发表于: 2024-06-05   点击: 

报告题目:Testing for Change-points in Heavy-tailed Time Series---A Winsorized CUSUM Approach

报 告 人:凌仕卿 教授 香港科技大学

报告时间:2024年6月7日15:00-16:00

报告地点:#腾讯会议:923-255-324

校内联系人:朱复康 fzhu@jlu.edu.cn


报告摘要:It is well-known how to detect the change-point in heavy-tailed time series is an open problem since the traditional tests may not have a power. This article proposes a winsorized CUSUM approach to solve this problem. We begin by investigating the winsorized CUSUM process and deriving the limiting distributions of the Kolmogorov-Smirnov test and the Self-normalized test under the null hypothesis. Under the alternative hypothesis, we firstly uncover the behavior of change-point magnitude after the winsorized data and show that our tests have a power approaching to 1 as the sample size $n\to\infty$. We then extend the winsorizing technique to tests for multiple change-points without the prior information on the number of actual change points. Our framework is quite general and its assumption is very weak. This enables the application of our tests to both linear time series and nonlinear time series, such as TAR and G-GARCH processes. The empirical results illustrate the effectiveness of our proposed procedures for change-point detection. (This is a joint work with Rui She and Linlin Dai)
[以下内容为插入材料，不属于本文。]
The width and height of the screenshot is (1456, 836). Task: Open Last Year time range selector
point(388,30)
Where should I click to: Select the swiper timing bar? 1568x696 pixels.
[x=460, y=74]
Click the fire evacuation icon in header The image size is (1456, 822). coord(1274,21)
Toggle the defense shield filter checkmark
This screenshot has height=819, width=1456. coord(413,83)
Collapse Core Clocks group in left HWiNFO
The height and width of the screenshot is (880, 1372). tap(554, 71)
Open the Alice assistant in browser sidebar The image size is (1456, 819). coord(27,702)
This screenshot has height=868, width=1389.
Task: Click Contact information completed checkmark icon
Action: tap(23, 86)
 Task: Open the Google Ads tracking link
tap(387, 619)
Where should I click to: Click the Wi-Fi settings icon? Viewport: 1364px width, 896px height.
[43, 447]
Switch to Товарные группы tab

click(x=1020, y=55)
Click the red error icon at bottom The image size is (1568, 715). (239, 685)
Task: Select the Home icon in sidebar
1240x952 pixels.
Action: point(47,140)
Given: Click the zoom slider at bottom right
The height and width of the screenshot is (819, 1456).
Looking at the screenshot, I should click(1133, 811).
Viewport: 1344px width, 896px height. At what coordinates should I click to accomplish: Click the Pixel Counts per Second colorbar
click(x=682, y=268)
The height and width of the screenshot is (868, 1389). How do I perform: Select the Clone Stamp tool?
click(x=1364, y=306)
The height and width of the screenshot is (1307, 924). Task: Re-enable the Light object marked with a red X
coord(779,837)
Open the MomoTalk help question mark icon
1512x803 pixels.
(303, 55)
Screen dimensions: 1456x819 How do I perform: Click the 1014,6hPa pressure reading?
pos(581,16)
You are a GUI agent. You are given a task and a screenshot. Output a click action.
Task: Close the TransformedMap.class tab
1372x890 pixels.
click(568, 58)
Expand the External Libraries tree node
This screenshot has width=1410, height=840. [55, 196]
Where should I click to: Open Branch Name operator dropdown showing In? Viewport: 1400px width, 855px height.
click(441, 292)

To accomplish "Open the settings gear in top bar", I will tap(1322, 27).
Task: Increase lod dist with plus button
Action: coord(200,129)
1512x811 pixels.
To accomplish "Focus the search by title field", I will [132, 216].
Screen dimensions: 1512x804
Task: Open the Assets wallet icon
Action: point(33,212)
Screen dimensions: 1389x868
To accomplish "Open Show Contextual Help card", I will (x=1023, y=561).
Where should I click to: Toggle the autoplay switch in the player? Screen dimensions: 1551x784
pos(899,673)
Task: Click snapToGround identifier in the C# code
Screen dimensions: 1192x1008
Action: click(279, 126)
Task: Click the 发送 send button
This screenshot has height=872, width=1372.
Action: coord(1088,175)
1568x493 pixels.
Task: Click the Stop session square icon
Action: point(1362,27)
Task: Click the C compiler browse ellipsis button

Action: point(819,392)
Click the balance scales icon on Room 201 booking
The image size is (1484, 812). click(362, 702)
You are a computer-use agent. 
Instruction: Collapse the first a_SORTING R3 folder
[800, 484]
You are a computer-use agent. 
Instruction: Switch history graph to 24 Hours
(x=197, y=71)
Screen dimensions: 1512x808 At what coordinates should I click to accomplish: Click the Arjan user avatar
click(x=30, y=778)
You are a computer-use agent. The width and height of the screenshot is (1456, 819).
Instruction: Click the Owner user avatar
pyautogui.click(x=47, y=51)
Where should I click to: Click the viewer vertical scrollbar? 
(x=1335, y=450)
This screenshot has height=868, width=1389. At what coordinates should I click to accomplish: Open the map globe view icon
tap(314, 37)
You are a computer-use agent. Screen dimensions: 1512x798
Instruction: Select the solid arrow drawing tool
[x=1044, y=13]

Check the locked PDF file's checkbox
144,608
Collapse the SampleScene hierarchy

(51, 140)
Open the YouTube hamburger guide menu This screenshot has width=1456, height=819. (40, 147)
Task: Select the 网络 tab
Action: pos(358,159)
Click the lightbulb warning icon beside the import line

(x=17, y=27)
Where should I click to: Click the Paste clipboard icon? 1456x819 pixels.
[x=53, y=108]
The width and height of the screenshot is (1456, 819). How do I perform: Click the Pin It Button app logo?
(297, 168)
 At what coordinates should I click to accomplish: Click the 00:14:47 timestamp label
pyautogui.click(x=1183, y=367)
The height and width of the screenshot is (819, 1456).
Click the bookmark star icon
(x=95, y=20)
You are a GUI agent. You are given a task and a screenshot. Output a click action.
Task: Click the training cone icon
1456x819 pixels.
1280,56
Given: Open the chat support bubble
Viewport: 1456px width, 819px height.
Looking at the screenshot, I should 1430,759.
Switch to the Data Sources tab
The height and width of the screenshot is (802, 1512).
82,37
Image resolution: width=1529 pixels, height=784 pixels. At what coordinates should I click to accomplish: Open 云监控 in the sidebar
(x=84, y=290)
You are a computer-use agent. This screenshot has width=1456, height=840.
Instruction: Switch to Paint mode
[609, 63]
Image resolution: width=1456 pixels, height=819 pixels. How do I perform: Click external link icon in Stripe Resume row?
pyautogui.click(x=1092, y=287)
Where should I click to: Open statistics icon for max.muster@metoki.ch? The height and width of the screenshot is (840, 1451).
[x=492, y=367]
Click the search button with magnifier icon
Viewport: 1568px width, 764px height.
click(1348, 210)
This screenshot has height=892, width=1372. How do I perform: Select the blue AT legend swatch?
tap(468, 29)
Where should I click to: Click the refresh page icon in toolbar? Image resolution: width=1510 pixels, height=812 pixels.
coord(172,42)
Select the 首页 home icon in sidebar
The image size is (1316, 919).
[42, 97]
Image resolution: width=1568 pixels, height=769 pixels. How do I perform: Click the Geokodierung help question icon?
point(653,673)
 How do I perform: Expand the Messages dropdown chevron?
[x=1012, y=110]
报告人简介:凌仕卿,香港科技大学数学系讲座教授,数理统计学会会士(Fellow of IMS)与计量经济期刊会士(Fellow of JOE),澳大利亚与纽西兰模型与模拟学会会士(Fellow of MSSANZ)并荣获该学会2013双年度勋章,荣获 Econometric Theory Plura Scripsit奖。凌教授是香港研资局高级研究学者,目前正担任《Journal of Time Series Analysis》联合主编,以及《Statistica Sinica》,《计量经济学报》与其他三个期刊的副主编。凌教授主要研究领域是时间序列分析与计量经济学,他有三项原创性贡献,包括提出一个向量ARMA-GARCH 模型,提出以残差为基础的二次型统计量与提出一个自加权估计方法;他在变点问题、GARCH-类模型、门限模型与单位根问题方面都有非常重要的基础性贡献。